Software is the primary component in today’s world that drives mainframe expenses, leading to a direct correlation between software expansion and CPU consumption. Whether it’s a one-time charge model, total CPU consumption, or monthly peaks in rolling four-hour average models, the primary opportunity to achieve cost savings is to reduce CPU. To accomplish this, effective analysis is essential to identify and evaluate potential CPU reduction opportunities.

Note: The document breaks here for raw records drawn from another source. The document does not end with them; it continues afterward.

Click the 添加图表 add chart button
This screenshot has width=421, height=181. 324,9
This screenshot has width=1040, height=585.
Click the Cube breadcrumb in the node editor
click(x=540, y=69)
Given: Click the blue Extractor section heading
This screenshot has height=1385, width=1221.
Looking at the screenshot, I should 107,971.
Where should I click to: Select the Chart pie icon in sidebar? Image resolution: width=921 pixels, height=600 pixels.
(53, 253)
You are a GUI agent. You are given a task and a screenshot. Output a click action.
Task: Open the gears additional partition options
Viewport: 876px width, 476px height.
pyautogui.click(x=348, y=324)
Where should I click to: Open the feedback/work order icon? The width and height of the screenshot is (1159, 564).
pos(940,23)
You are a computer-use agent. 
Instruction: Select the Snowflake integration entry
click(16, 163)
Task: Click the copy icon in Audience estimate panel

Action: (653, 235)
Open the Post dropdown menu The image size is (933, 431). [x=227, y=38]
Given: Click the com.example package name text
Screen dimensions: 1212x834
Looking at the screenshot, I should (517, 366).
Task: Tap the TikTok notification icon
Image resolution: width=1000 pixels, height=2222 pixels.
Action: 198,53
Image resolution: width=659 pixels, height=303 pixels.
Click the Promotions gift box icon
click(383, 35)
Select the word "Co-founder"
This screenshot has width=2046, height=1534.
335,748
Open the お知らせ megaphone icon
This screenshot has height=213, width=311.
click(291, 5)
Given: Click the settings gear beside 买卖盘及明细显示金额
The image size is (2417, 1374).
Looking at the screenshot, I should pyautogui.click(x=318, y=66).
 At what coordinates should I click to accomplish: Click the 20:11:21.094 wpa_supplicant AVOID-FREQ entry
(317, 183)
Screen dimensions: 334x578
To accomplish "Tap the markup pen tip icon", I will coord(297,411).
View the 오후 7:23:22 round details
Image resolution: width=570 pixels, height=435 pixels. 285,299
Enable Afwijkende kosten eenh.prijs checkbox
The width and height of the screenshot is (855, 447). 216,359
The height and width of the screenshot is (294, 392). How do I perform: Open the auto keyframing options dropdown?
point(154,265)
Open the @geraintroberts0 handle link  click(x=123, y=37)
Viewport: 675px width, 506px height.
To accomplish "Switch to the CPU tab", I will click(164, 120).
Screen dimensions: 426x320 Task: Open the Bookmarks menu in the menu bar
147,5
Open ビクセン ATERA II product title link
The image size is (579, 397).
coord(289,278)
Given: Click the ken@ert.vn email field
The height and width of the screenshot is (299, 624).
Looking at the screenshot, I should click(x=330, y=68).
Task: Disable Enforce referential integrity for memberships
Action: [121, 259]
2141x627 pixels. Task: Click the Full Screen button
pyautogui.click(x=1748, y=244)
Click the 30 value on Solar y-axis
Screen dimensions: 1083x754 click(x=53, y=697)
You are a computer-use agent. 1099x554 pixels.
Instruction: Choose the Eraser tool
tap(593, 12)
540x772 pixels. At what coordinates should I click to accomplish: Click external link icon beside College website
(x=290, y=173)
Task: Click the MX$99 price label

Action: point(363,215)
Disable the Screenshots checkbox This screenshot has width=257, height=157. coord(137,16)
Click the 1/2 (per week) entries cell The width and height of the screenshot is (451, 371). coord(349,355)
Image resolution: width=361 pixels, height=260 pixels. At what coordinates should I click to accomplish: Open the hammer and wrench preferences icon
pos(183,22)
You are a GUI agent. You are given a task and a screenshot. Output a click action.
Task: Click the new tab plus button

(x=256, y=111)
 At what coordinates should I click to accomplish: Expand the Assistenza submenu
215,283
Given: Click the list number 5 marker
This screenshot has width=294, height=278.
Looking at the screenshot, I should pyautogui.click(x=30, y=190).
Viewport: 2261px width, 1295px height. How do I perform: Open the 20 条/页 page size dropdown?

However, with the multitude of diverse workloads on the mainframe, it becomes essential to have visibility into top CPU consumers and top drivers of CPU growth to focus on the most promising opportunities. One way this can be achieved is through dynamic dashboards designed to give team members a common view across the organization and to enable them to quickly identify and drill down to pursue more detailed analysis of metrics of interest. Figure 1 illustrates a dashboard that captures top 10 CPU consumers for several types of workloads.
In addition to CPU reduction, supporting sizable business volume growth with minimal incremental CPU can be another primary avenue of savings for enterprises. For instance, supporting 30% growth in business volumes with a 7% increase in CPU could be considered a significant win.
Timely analysis is also crucial in today’s world, with the growing prevalence of consumption-based software license models where all CPU is in scope. This increases the importance of having visibility into CPU drivers that may be executing at any time.
Furthermore, declining staffing levels leave less time available for analysis, which makes it critical to have capabilities that provide rapid answers for the limited amount of time available for analysis. The growing wave of retirements of 30-plus-year specialists further emphasizes the value of tooling that enables the remaining skilled staff to collaborate across disciplines and contribute in areas outside their specialty. Intuitive shared tooling helps facilitate this teamwork.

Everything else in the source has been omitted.